Using solid-phase methodology and preparative medium- and high-performance reverse-phase liquid chromatography, we have synthesized glucagon and its Arg12 analogue in approximately 5% yields. The synthetic glucagon was fully active relative to natural material, and the Arg12 peptide exhibited 50% activity. Since perhaps the most critical part of the glucagon-family peptides is the N-terminal hexapeptide region, both batches of resin were split during synthesis in order to prepare two series of analogues based on glucagon and [Arg12]glucagon with changes in the His-Ser-Gln-Gly-Thr-Phe sequence. The following new analogues were tested for their effects on blood glucose levels in normal male rats relative to glucagon and gave the following activities: [Ac-His1,Arg12]glucagon, 46%; [3-Me-His1,Arg12]glucagon, 30%; [Phe1,Arg12 )glucagon, 31%; [Des-His1,Arg12]glucagon, 4%; [D-Ala2,Arg12]glucagon, 44%; [D-p-Cl-Phe1,D-Ala4,Arg12]glucagon, 9%; [D-Phe4]glucagon, 655%; [Ala2]glucagon, 9%. These data indicate that the amino or imidazole nitrogens of the histidine residue are not essential for biological activity.
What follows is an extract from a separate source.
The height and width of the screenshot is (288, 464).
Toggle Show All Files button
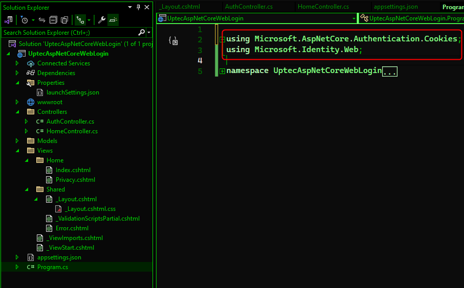(x=64, y=20)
However, an aromatic group in position 1 may be important, since the Phe1 analogue is almost as active as glucagon in our bioassay. The superagonist activity with [D-Phe4]glucagon, which was synthesized to test the hypothesis that a beta-bend conformation occurs at this position in glucagon by analogy with luteinizing hormone-releasing hormone and other Gly-containing peptides, indicates that this is indeed the case and has important implications for the receptor-recognition requirements of the glucagon-secretin-vasoactive intestinal peptide family of peptides.